Why am I talking about the good old days? Because I have a gray beard and I like to stroke it, child. (Rude.)

And also: it was just eight months ago that Fred Hebert and I were delivering the closing keynote at SRECon. The title is “AIOps: Prove It! An Open Letter to Vendors Selling AI for SREs”, which makes it sound like we’re talking to vendors, but we’re not; we’re talking to our fellow SREs, begging them to engage with AI on the grounds that it’s not ALL hype.

We’re saying to a room of professional technological pessimists that AI needs them to engage. That their realism and attention to risk is more important than ever, but in order for their critique to be relevant and accurate and be heard, it has to be grounded in expertise and knowledge. Nobody cares about the person outside taking potshots.

This talk recently came up in conversation, and it made me realize—with a bit of a shock—how far my position has come since then.

That was just eight months ago, and AI still felt like it was somehow separable, or a satellite of tech mainstream. People would gripe about conferences stacking the lineup with AI sessions, and AI getting shoehorned into every keynote.

I get it. I too love to complain about technology, and this is certainly an industry that has seen its share of hype trains: dotcom, cloud, crypto, blockchain, IoT, web3, metaverse, and on and on. I understand why people are cynical—why some are even actively looking for reasons to believe it’s a mirage.

But for me, this year was for AI what 2010 was for the cloud: the year when AI stopped being satellite, experimental tech and started being the mainstream, foundational technology. At least in the world of developer tools.

It doesn’t mean there isn’t a bubble. Of COURSE there’s a fucking bubble. Cloud was a bubble. The internet was a bubble.

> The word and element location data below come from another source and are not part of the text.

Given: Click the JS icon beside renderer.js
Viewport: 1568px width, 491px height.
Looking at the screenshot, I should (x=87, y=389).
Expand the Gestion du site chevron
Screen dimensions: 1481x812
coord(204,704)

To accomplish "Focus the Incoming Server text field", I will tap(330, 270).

Every massive new driver of innovation has come with its own frothy hype wave.

But the existence of froth doesn’t disprove the existence of value.

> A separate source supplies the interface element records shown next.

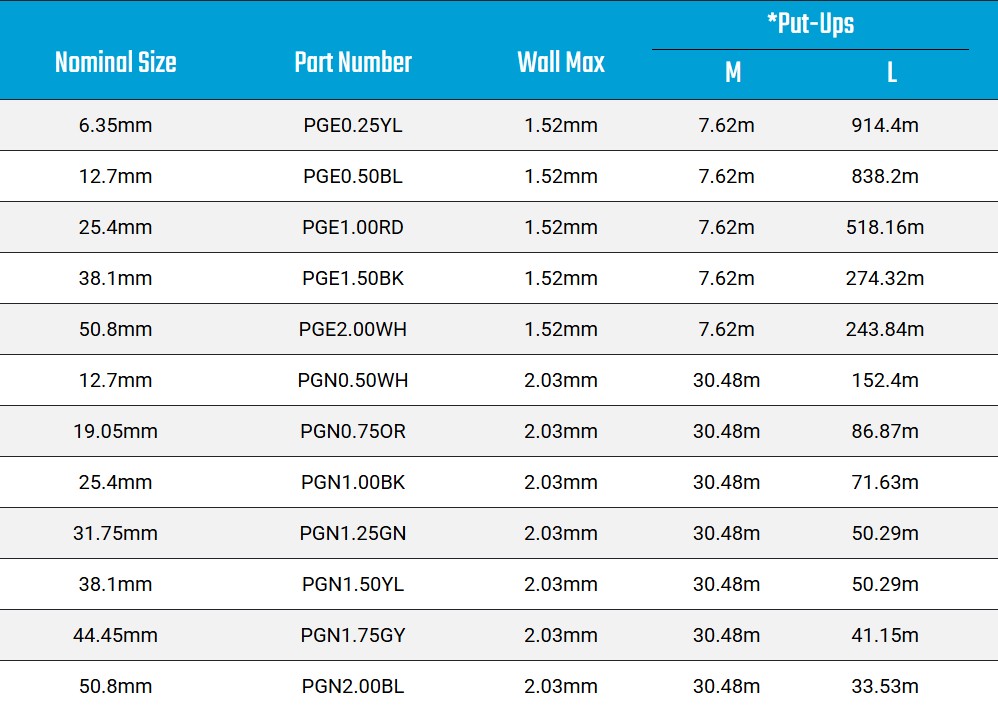Click the Wall Max column header
The image size is (998, 709).
[561, 62]

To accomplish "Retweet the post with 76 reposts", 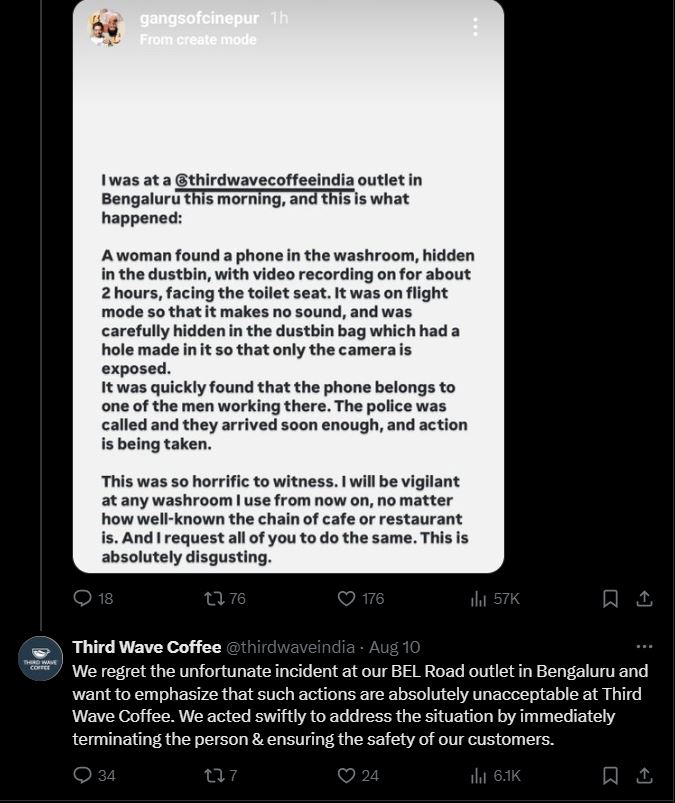I will (x=213, y=599).
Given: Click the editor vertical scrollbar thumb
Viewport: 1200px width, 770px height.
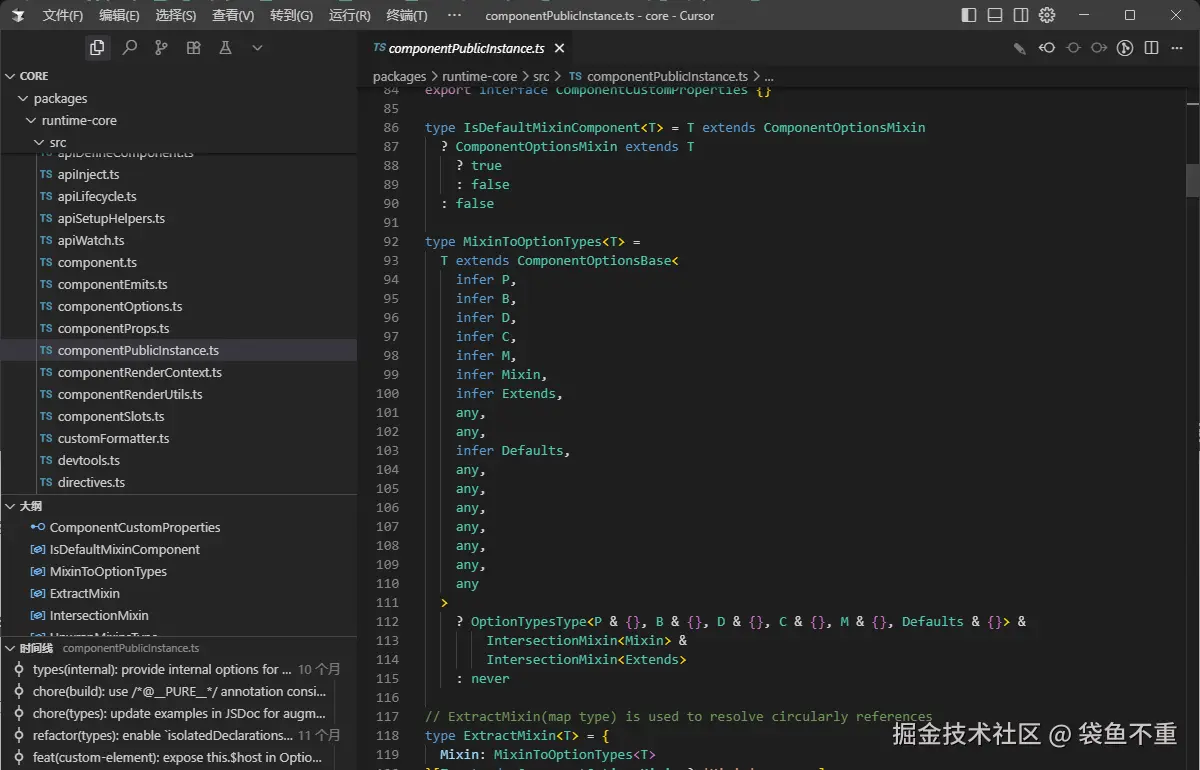Looking at the screenshot, I should coord(1192,180).
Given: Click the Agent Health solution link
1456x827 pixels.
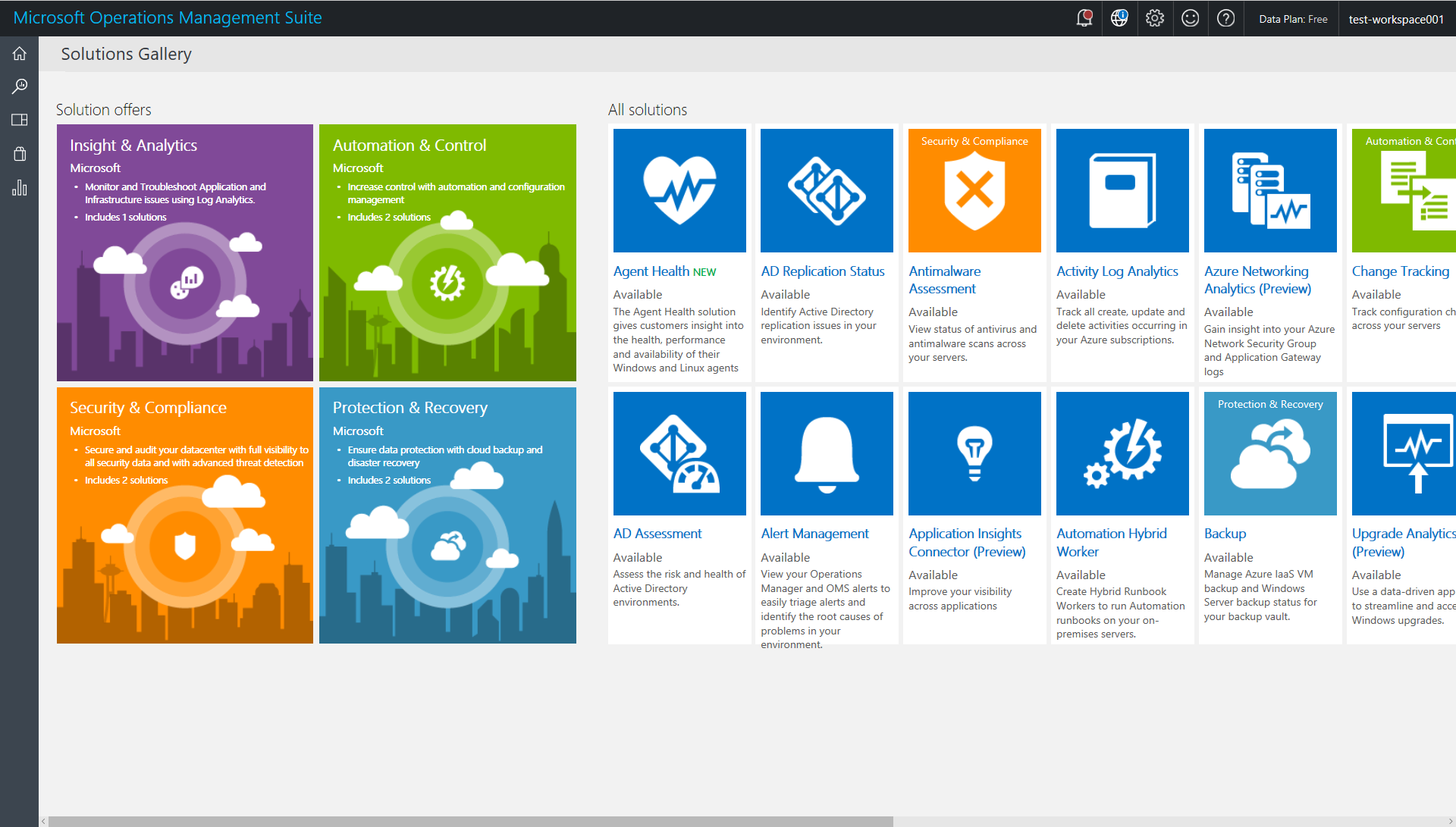Looking at the screenshot, I should pyautogui.click(x=651, y=271).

Maybe y’all have already gotten there, and I’m the laggard. 😉 (Hey, it’s an SRE’s job to mind the rear guard.) But I’m here now, and I’m excited. It’s an exciting time to be a builder.

2025 was for AI what 2010 was for cloud (xpost)

3 thoughts on “2025 was for AI what 2010 was for cloud (xpost)

  1. nobody important. says:

    Well shit. First you move to substack, then you post that “AI assist” in development is something other than slop that introduces errors.

    It was interesting while it lasted. Good luck to you.